(Saved entries)
**********

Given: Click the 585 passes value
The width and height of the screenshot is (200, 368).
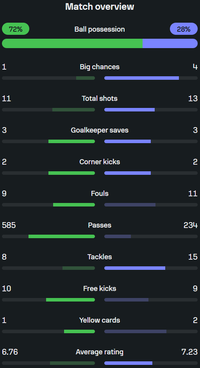Looking at the screenshot, I should point(9,225).
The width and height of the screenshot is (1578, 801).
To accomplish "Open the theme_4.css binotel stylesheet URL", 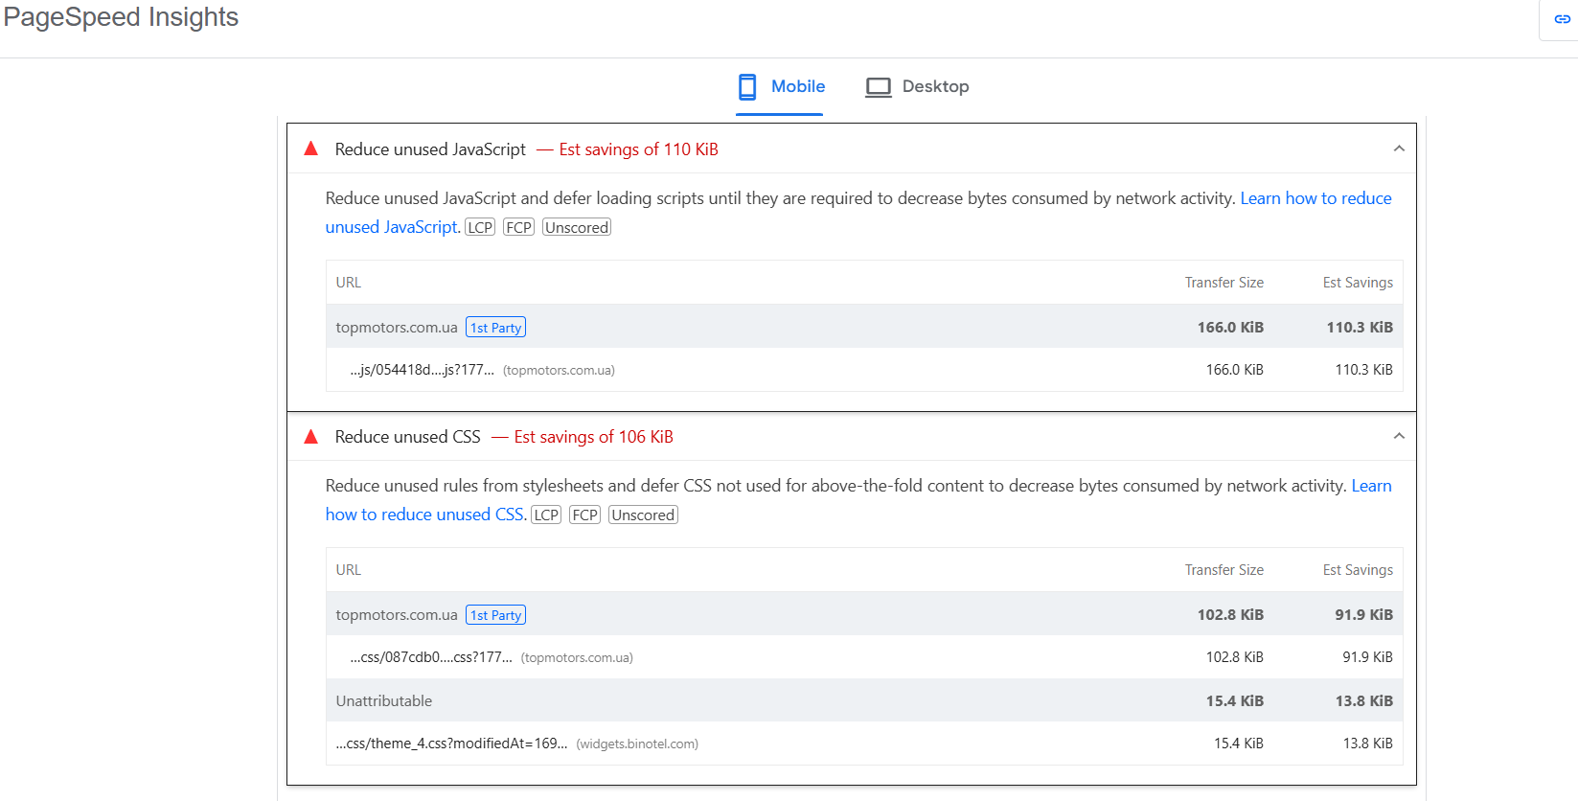I will [x=451, y=744].
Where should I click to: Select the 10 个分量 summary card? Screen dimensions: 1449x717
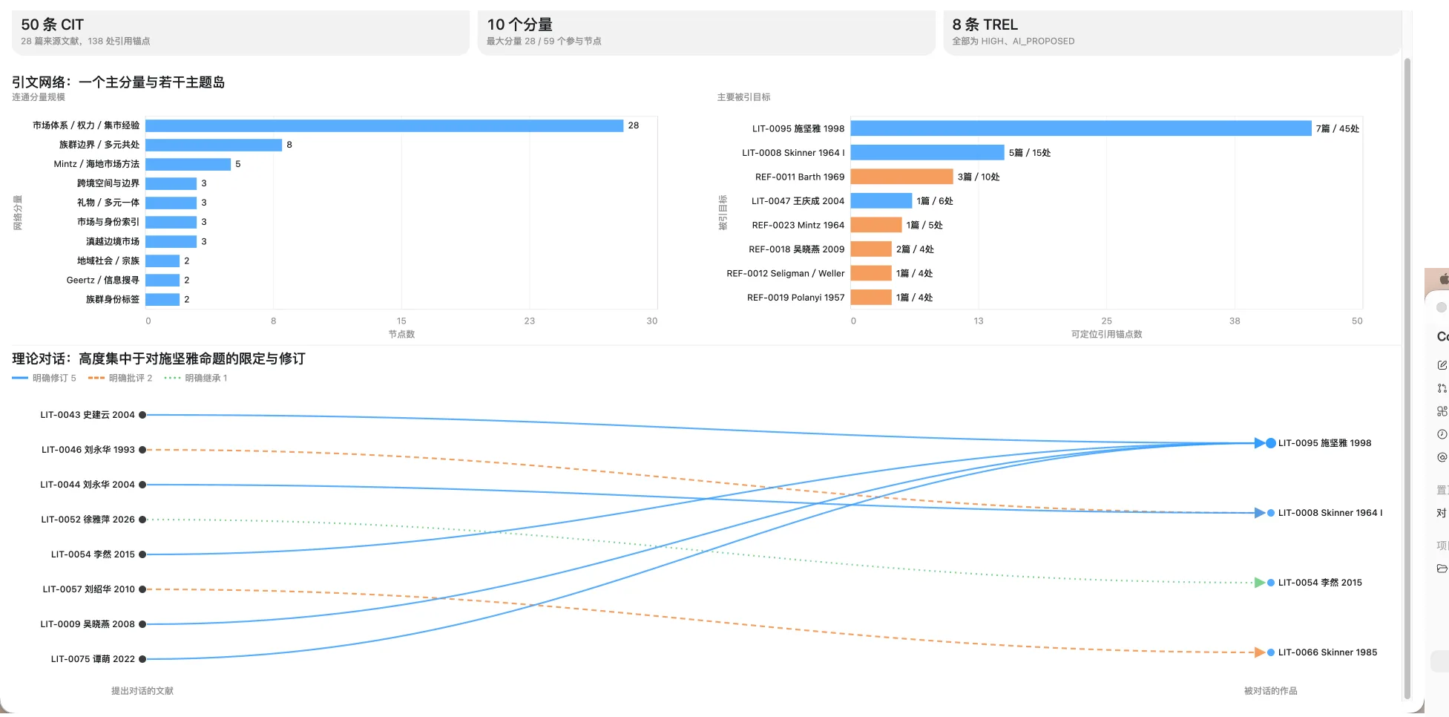(706, 33)
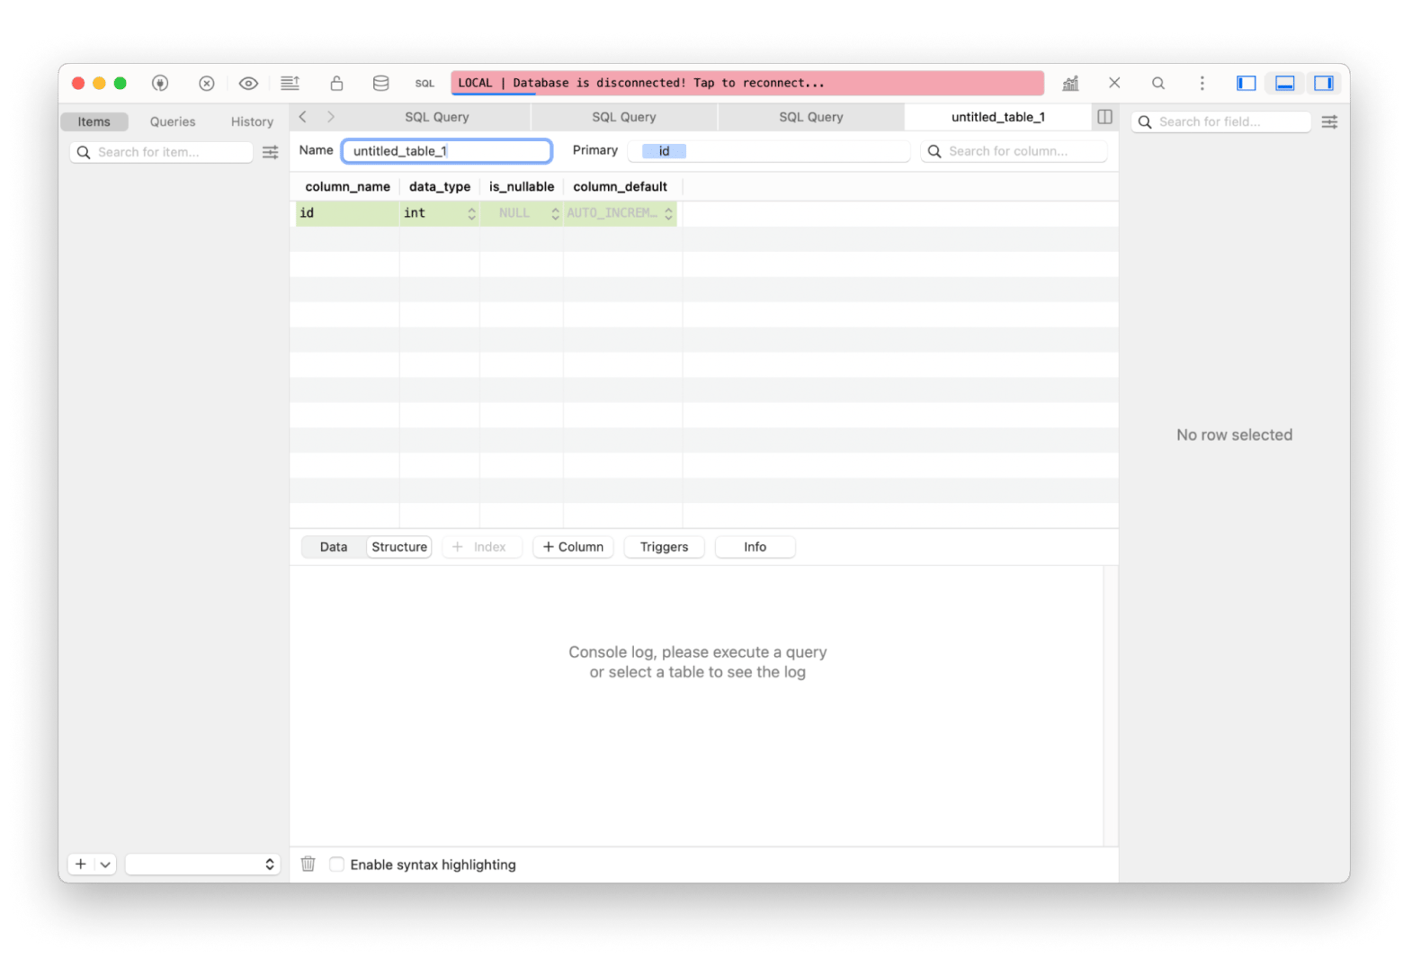The width and height of the screenshot is (1403, 968).
Task: Toggle the right sidebar panel
Action: click(x=1323, y=83)
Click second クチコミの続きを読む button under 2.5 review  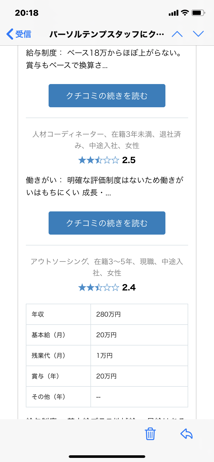(x=107, y=223)
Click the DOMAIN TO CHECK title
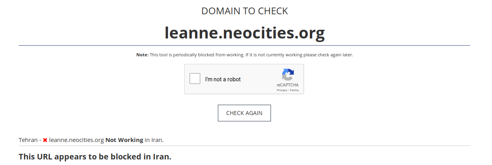This screenshot has height=165, width=492. click(x=244, y=11)
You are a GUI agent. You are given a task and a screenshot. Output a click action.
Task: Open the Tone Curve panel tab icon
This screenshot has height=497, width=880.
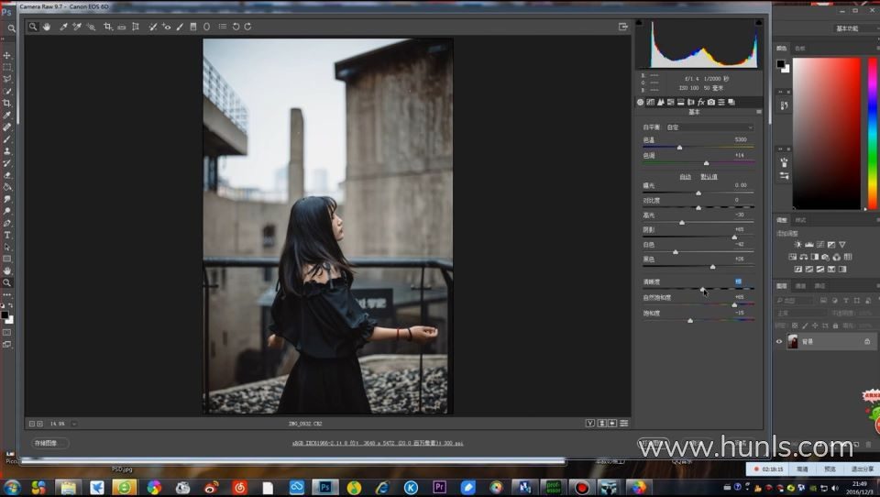click(651, 102)
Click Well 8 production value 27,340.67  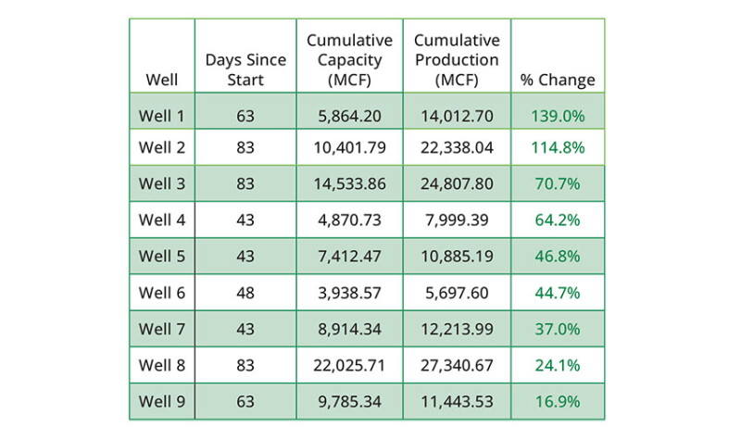tap(457, 365)
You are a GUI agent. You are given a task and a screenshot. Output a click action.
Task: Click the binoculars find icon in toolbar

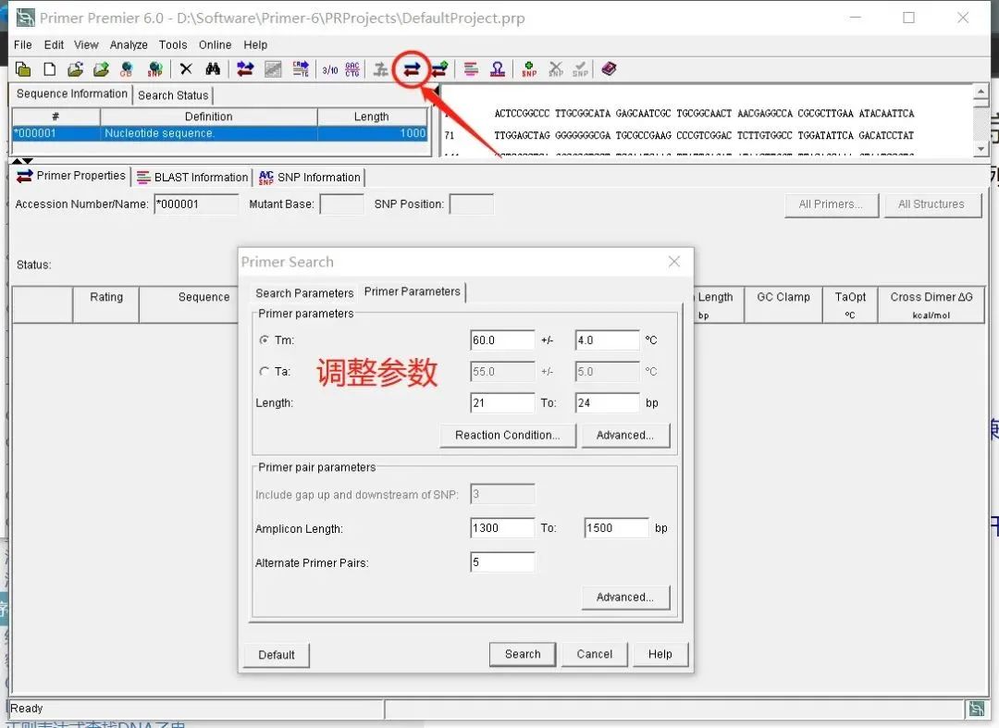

**********

What to produce:
Return every line of the records in which the word "icon" is found.

Task response:
Task: Open the Tone Curve panel tab icon
Task: Click the binoculars find icon in toolbar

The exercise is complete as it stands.